Goal — Reproduce the text lines of all the material below word for word, omitting the pictures from your answer.
───── Records supplied ─────
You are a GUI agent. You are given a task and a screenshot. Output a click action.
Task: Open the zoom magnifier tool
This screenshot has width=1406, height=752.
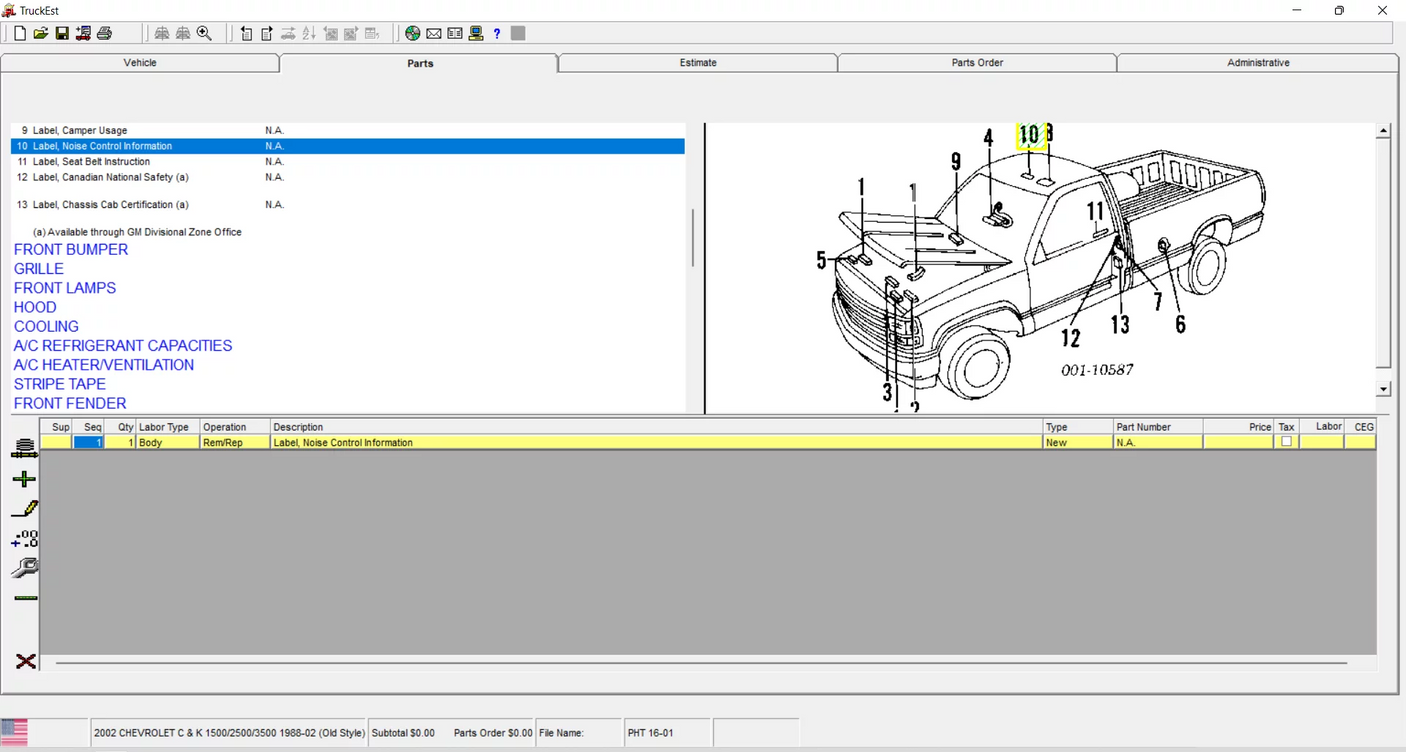click(x=204, y=33)
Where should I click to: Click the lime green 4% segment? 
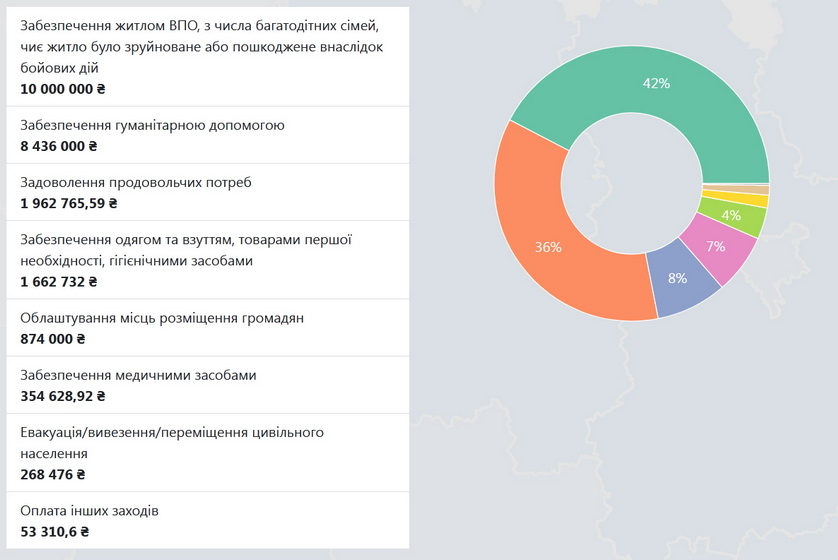[x=731, y=216]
─────
Written reply —
You are a GUI agent. You are given a task and a screenshot. Output a click action.
Task: Open the zoom magnifier tool
This screenshot has width=1406, height=752.
click(x=204, y=33)
Where should I click to: Click the lime green 4% segment? 
[x=731, y=216]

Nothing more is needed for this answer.